# GOAL OF THE EXERCISE
In the passage below on white-spotted charr in the Lake Biwa water system, which river's local population was closely related to the hatchery-reared population?

# PASSAGE TO READ
- Opening Delimiter -

Genetic diversity and population structure of white-spotted charr, Salvelinus leucomaenis, in the Lake Biwa water system inferred from AFLP analysis

The genetic variations—and the time dependence of such variations—of natural populations of the white-spotted charr ,Salvelinus leucomaenis, in the Lake Biwa water system as well as those of a hatchery-reared population were inferred from AFLP. Upon the application of principal coordinate analysis using 118 polymorphic AFLP fragments based on the Jaccard similarity index, specimens of each of six natural local populations from the inlet rivers of Lake Biwa grouped roughly together, suggesting that each local population was genetically differentiated. The hatchery-reared population was shown to be closely related to the local population in the Seri River, suggesting that the Seri River population originated from hatchery-reared charr due to extensive stocking. Furthermore, specimens of the Yasu River grouped in a somewhat different position from the other natural populations, agreeing well with its geographic distance from the other populations. The nucleotide diversities of six natural populations (Harihata River, Ishida River, two reaches of the Takatoki River, Ane River, and Yasu River) in 2002 or 2003 were relatively low (π = 0.067–0.146%) compared with that of the Seri River (0.278%) and the hatchery-reared charr (0.316%). The nucleotide diversity in the five local populations (Ishida River, two reaches of the Takatoki River, Ane River, and Yasu River) remained at a low level from 1994 to 2002/2003, but only the nucleotide diversity in the Harihata River actually decreased. From 1994 to 2002/2003, the nucleotide diversity in the Seri River remained at a higher level among the natural populations from 1994 to 2002/2003; it was enhanced by the artificial release of hatchery-reared charr before 1994. In order to conserve the genetic diversity of the white-spotted charr in the Lake Biwa water system, it is necessary to prevent the stocking of hatchery-reared charr in reaches where hatchery-reared charr have not previously been stocked.

- Closing Delimiter -

# INFORMATION
- Opening Delimiter -

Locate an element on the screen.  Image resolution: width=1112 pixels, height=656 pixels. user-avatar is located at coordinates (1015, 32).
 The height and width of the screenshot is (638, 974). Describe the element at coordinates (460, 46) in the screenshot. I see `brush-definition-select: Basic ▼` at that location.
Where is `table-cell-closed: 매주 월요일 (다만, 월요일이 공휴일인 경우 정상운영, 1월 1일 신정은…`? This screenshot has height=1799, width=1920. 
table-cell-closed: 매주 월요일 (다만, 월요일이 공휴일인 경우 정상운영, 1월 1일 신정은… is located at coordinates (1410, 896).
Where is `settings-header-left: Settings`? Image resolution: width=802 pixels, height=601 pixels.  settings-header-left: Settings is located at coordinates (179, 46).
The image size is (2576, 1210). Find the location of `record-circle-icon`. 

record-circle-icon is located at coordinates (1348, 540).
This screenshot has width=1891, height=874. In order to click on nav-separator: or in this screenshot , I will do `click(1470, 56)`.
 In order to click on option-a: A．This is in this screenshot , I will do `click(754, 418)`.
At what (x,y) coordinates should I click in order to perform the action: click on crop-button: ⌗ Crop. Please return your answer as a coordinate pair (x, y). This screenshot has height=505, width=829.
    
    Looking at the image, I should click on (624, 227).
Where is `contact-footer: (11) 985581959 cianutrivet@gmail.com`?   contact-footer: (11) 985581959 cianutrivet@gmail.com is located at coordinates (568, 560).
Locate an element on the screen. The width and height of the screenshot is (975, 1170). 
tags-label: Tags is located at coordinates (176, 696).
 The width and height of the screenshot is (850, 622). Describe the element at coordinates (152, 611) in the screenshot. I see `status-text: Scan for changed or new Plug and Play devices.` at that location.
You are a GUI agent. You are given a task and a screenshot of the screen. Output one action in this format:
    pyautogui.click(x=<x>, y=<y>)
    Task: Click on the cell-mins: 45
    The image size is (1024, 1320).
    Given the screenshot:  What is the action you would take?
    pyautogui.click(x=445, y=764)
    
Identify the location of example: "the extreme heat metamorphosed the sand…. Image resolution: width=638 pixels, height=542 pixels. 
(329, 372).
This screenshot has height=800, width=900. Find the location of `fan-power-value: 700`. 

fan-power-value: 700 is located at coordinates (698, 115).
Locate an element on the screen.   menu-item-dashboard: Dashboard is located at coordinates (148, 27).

- Closing Delimiter -

# TASK RESPONSE
The Seri River population.